Bayview entered the catastrophe bond market in late 2019 with a $225 million Sierra Ltd. (Series 2019-1)transaction, sourcing parametric insurance protection from the capital markets for its Cayman Islands based Bayview MSR Opportunity Master Fund, LP mortgage focused investment strategy.
This demonstrated a way for large asset holders and owners to carve out catastrophe risks from their portfolios and transfer them to the capital markets using parametric triggers and insurance-linked securitization technology.
It was seen as one of the landmark catastrophe bond transactions that completed in the record year for the market in 2020, as never before has an investment manager looked to cat bonds as a way to carve out specific risks from investment portfolios, something that shows what might be possible for those dealing with catastrophe and also climate exposures in portfolios of investment and physical assets.
Now, Bayview Asset Management is back looking to expand its capital markets backed earthquake insurance protection with a second catastrophe bond, a currently $150 million Sierra Ltd. 2021-1 transaction.
This is also the first new catastrophe bond to hit the market in 2021.
Once again, the risk transfer counterparty is the Bayview MSR Opportunity Master Fund, LP mortgage focused investment strategy operated by the asset manager.
The Sierra Ltd. Bermuda domiciled special purpose insurer (SPI) will look to issue two classes of notes, that will be sold to investors and the proceeds used to collateralize underlying insurance or reinsurance like risk transfer agreements between the counterparty and Sierra.
These Sierra Ltd. cat bonds are particularly interesting as no fronting reinsurance counterparty is used. Instead the risk transfer contract is directly between the Bermuda SPI and the cedent, in this case a Cayman Islands investment fund.
That’s interesting because it demonstrates that capital markets sources of risk, insurance and reinsurance capital can be reached through a direct transaction between the issuing SPI vehicle and the sponsor, suggesting corporate sponsors could also achieve this for parametric or index based risk transfer (or perhaps utilise a captive if they want indemnity protection).
The Sierra 2021-1 catastrophe bond will provide Bayview’s investment fund with parametric earthquake insurance protection across the U.S. states of California, Oregon, South Carolina and Washington, we understand.
These are the same states covered as in the first Sierra cat bond, representing where Bayview’s greatest concentration of earthquake exposure in its mortgage portfolios lies.
Coverage is on a parametric trigger and per-occurrence basis across a three year term, sources said.

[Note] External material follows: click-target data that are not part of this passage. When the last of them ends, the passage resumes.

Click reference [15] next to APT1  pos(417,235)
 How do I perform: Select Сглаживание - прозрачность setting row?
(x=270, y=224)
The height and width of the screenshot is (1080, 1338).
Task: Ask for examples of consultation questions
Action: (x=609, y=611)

Sierra Ltd. will issue a $100 million Class A tranche of notes that will have an expected loss of 0.79% and are being marketed to investors with a coupon in a range from 3% to 3.25%, and a $50m million Class B tranche of notes that are riskier with an initial expected loss of 2.71% and coupon price guidance of 5.25% to 5.75%.

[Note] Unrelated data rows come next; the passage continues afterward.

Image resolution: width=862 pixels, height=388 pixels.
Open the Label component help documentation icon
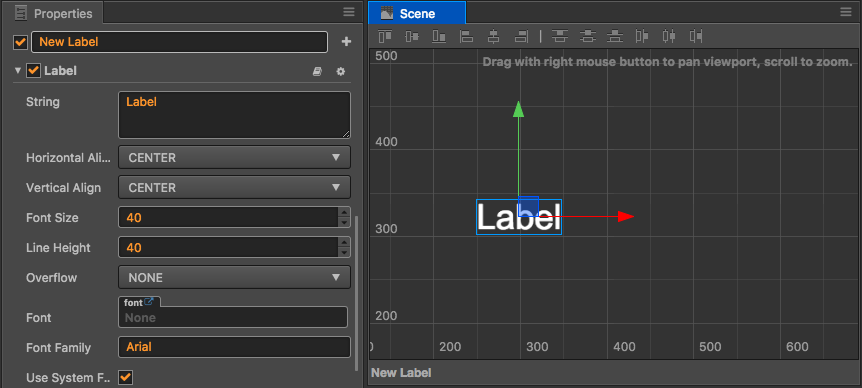pos(317,71)
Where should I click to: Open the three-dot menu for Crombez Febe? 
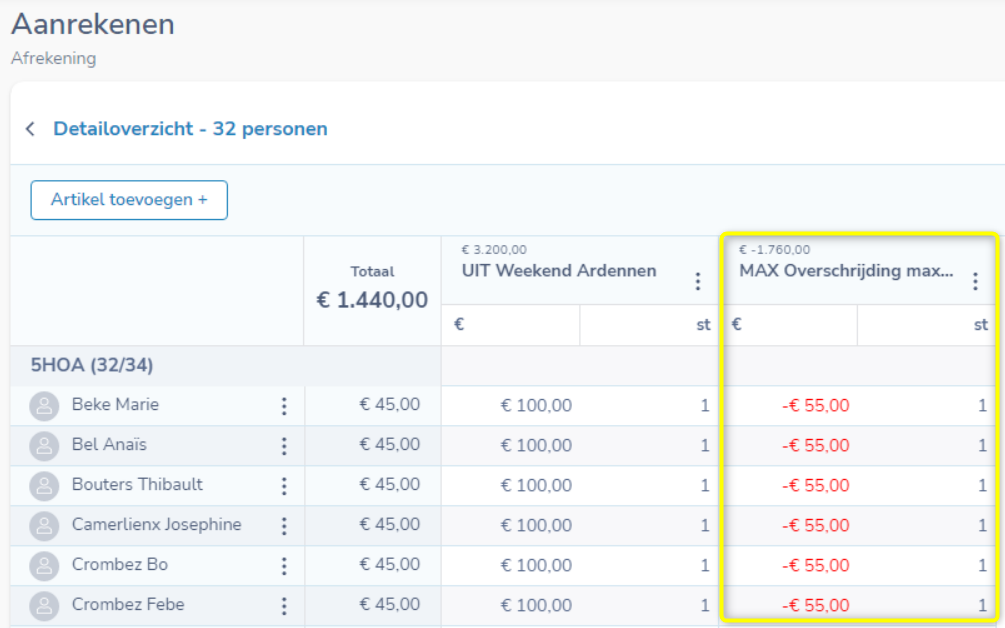[x=284, y=606]
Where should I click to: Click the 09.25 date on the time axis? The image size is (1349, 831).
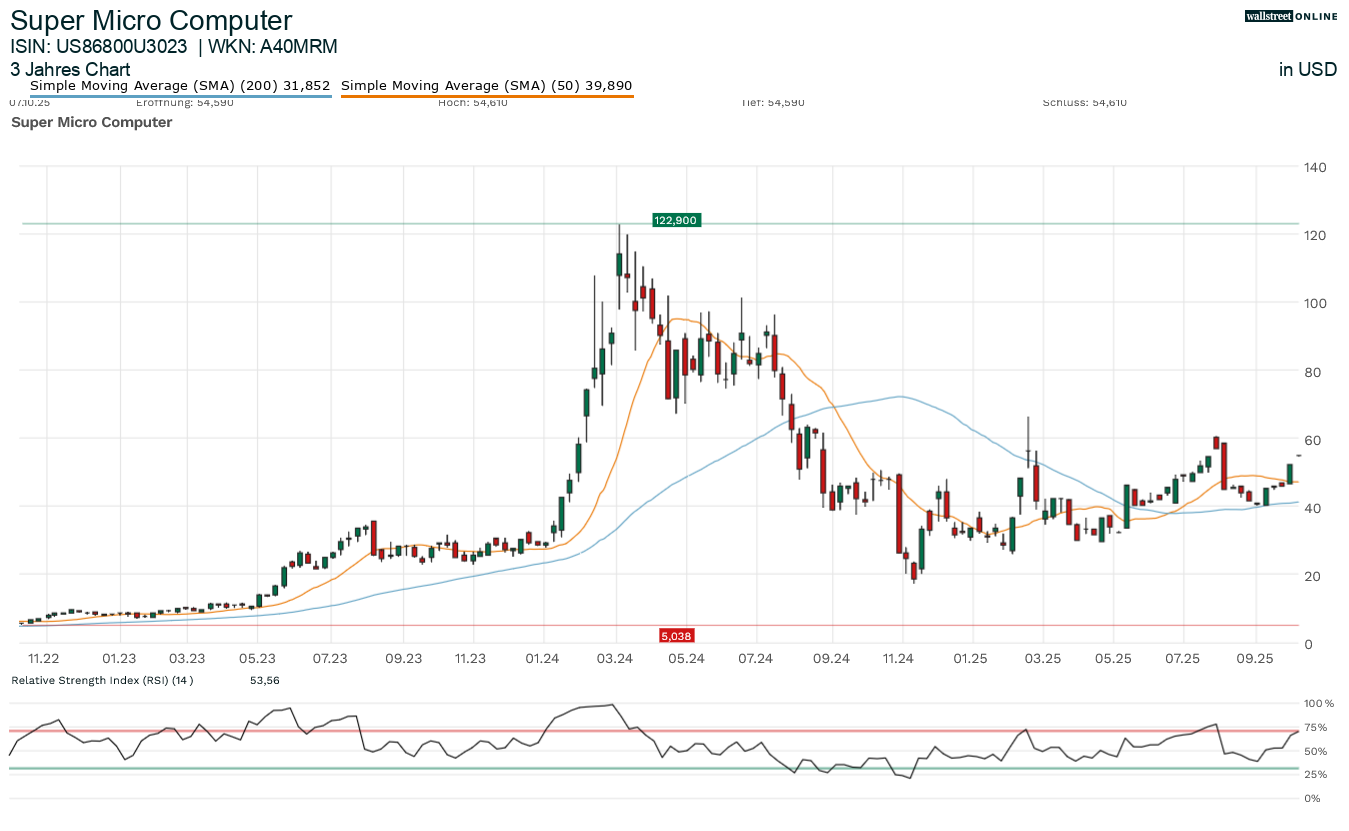[1255, 658]
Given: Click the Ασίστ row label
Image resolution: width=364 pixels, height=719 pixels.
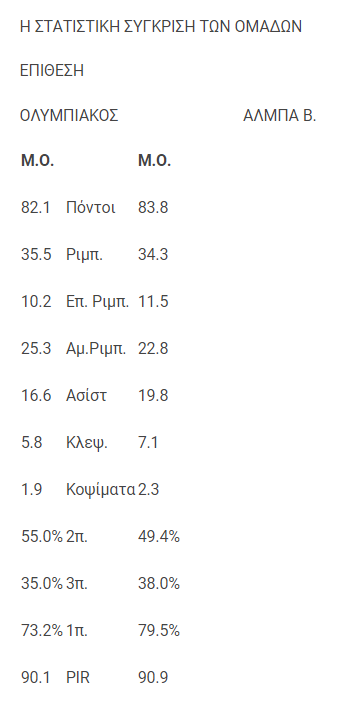Looking at the screenshot, I should click(x=86, y=395).
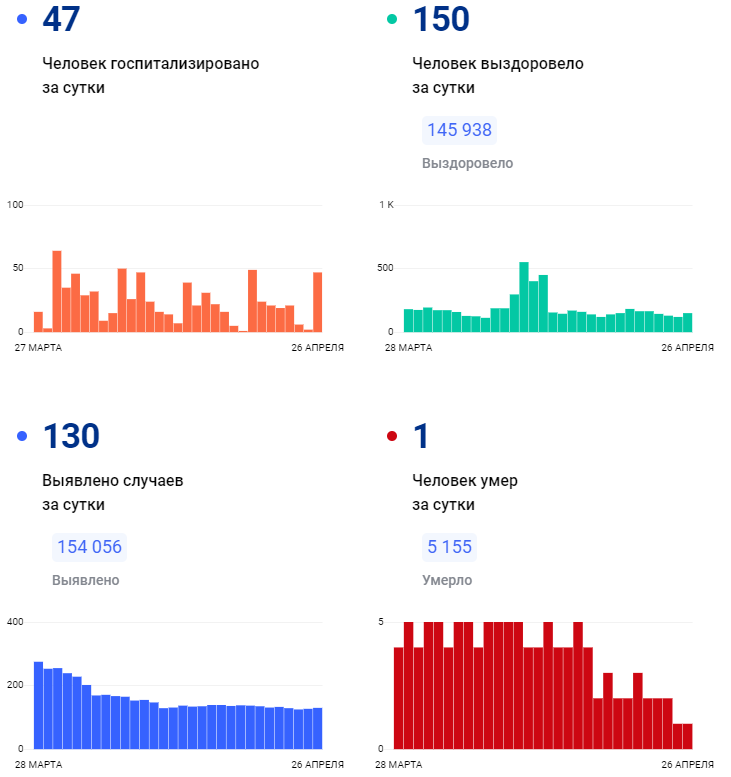Click the blue dot beside number 130
The image size is (731, 777).
point(22,436)
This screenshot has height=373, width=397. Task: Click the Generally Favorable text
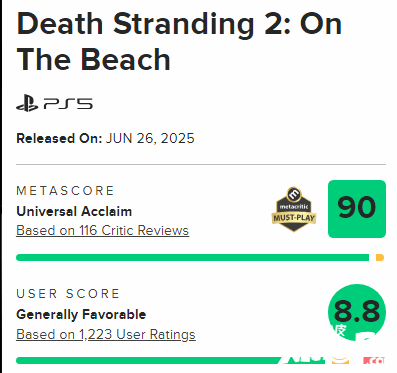tap(81, 314)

These are the same initial expected loss figures as were seen in the first Sierra Ltd. transaction, suggesting that Bayview understands where its pain points would be and knows where contingent sources of capital are best structured to respond for it, if a major earthquake occurs.
The first Sierra cat bond saw its Class A notes price at 3.25% and Class B notes price at 5.75%, so the top-end of the ranges for this second issuance. As a result, it will be interesting to see where it settles.
We continue to believe that it’s only a matter of time until more catastrophe bond transactions of this kind come to market.
Think of the GSE’s, mortgage holding banks and investors, as well as corporate giants (Google et al) with thousands of staff and high-value infrastructure located in earthquake hot spots, investment giants (holders and also owners of assets) carrying huge climate and catastrophe exposure in their portfolios, or even the natural disaster risks faced by government-owned portfolios of infrastructure, as well as numerous other use-cases.
These Sierra Re catastrophe bonds are an example of a large asset holder using the insurance-linked securities (ILS) market, with a cat bond structured to use a parametric trigger, as an efficient way to access a source of capital market backed disaster insurance funding, that will pay-out contingent on the occurrence of a specified event.
This is a use-case we’ve been championing for years, explaining that mortgage holders such as the two government-sponsored enterprises (GSE’s) Fannie & Freddie should transfer their earthquake risk, that banks exposed to mortgage loans should cover their natural disaster exposures or mandate customers do, and that there are climate or natural related peril exposures embedded in asset portfolios that could (perhaps should) be hedged and transferred.
We look forward to seeing more such transactions come to market over the coming years.